Data for analysis:

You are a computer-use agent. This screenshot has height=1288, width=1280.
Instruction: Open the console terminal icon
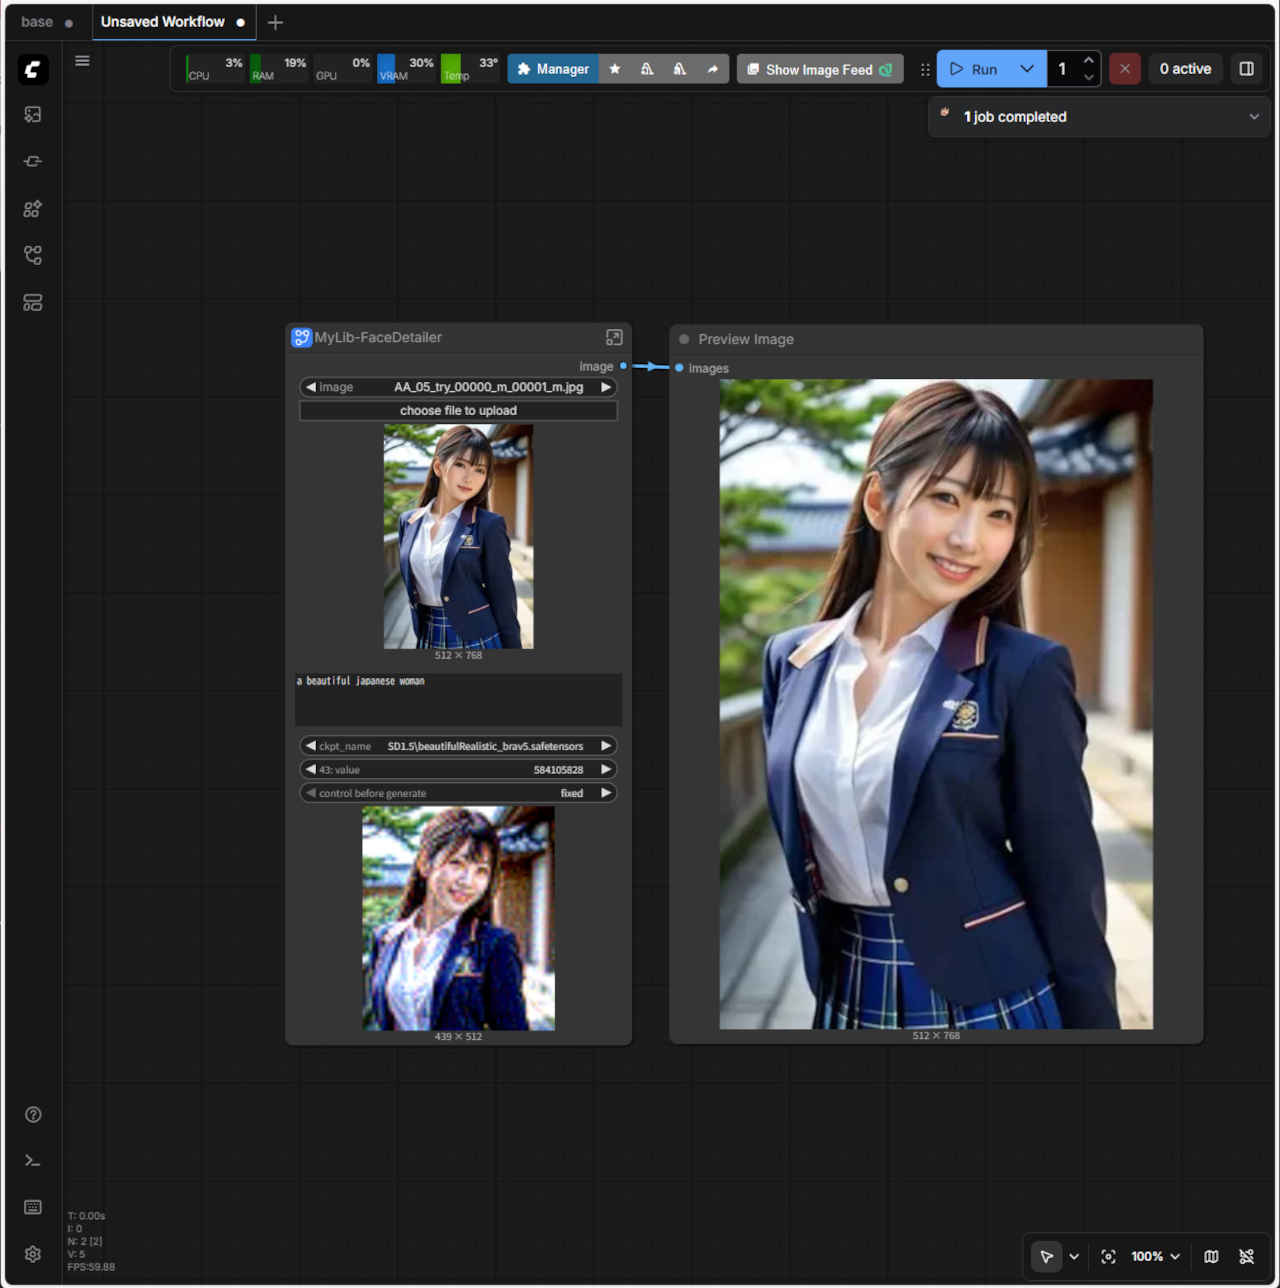pos(33,1161)
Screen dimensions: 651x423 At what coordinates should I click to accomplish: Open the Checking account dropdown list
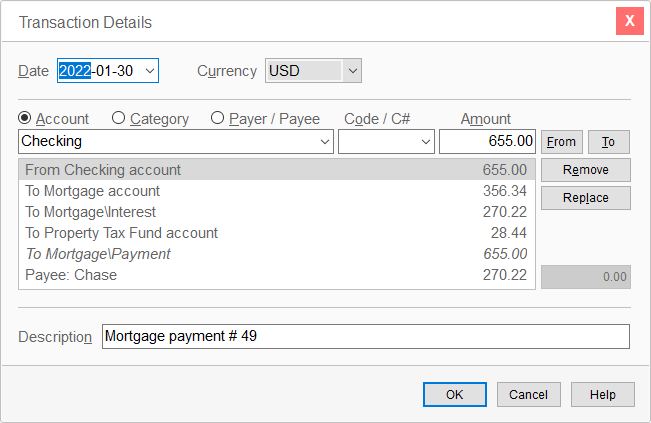click(x=324, y=142)
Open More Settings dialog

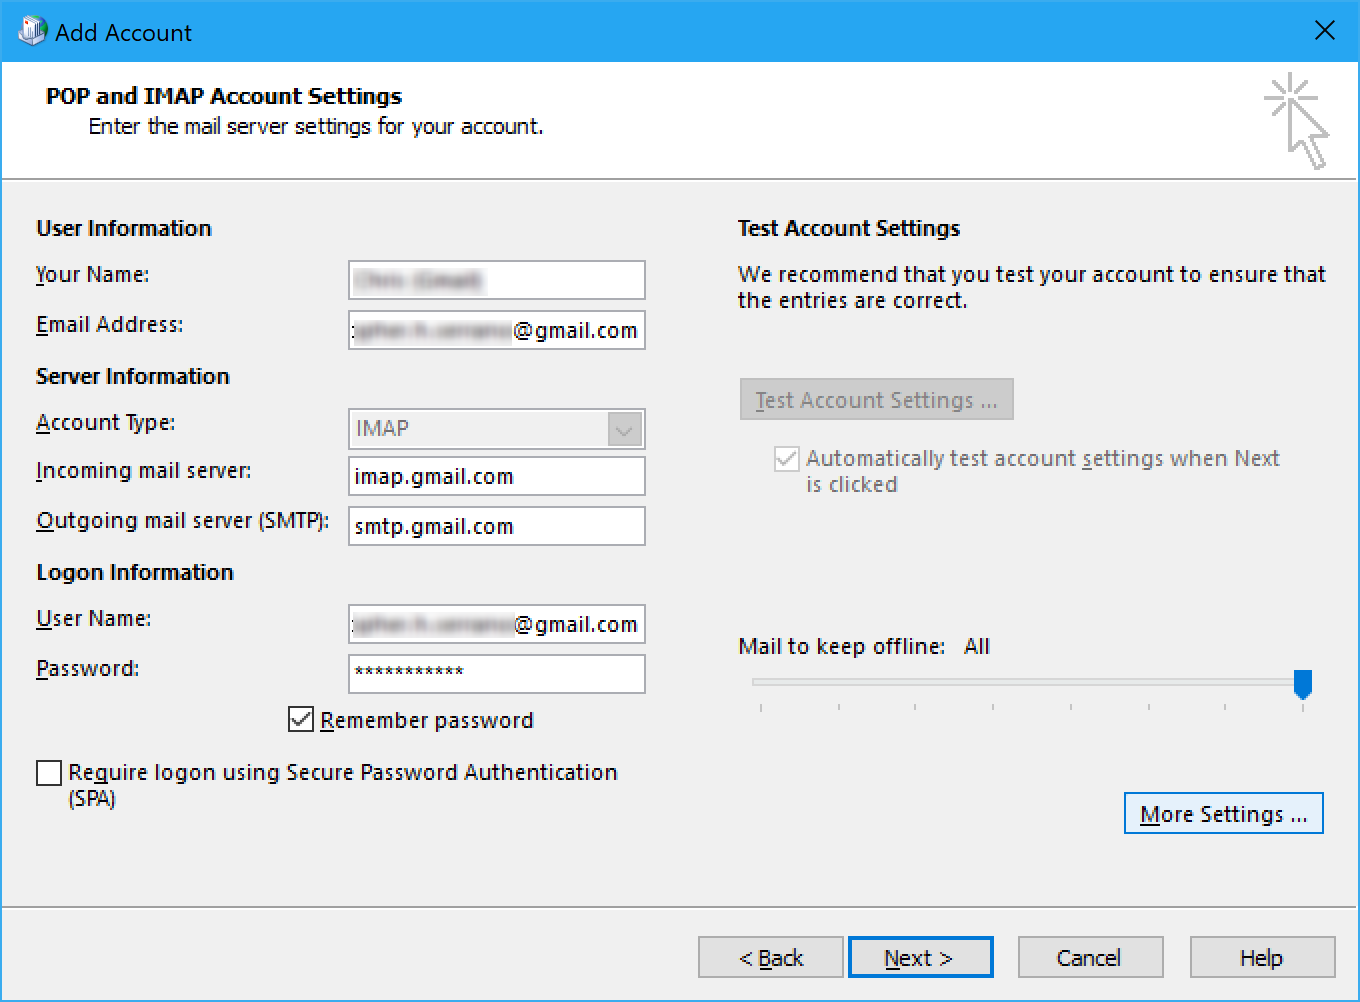(1223, 813)
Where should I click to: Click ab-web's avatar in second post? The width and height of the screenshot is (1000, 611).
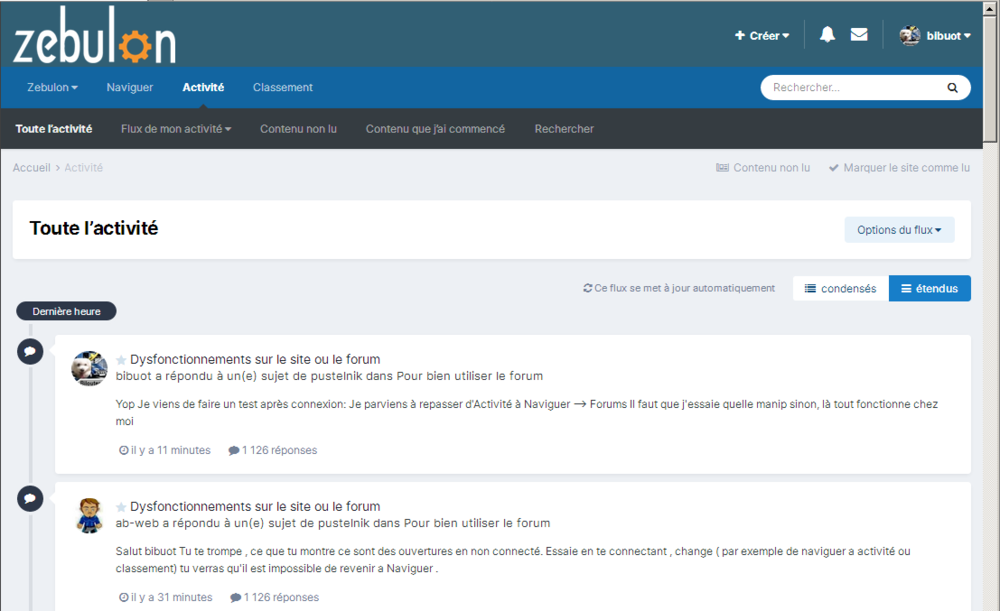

Assigned task: An exact reproduction of all the records is required, with no pictures included.

Problem solution:
You are a computer-use agent. This screenshot has height=1288, width=1280.
Instruction: Open the console terminal icon
pos(33,1161)
Screen dimensions: 651x423 At what coordinates should I click to accomplish: Open the Checking account dropdown list
click(x=324, y=142)
Open More Settings dialog

(1223, 813)
Where should I click to: Click ab-web's avatar in second post? The width and height of the screenshot is (1000, 611).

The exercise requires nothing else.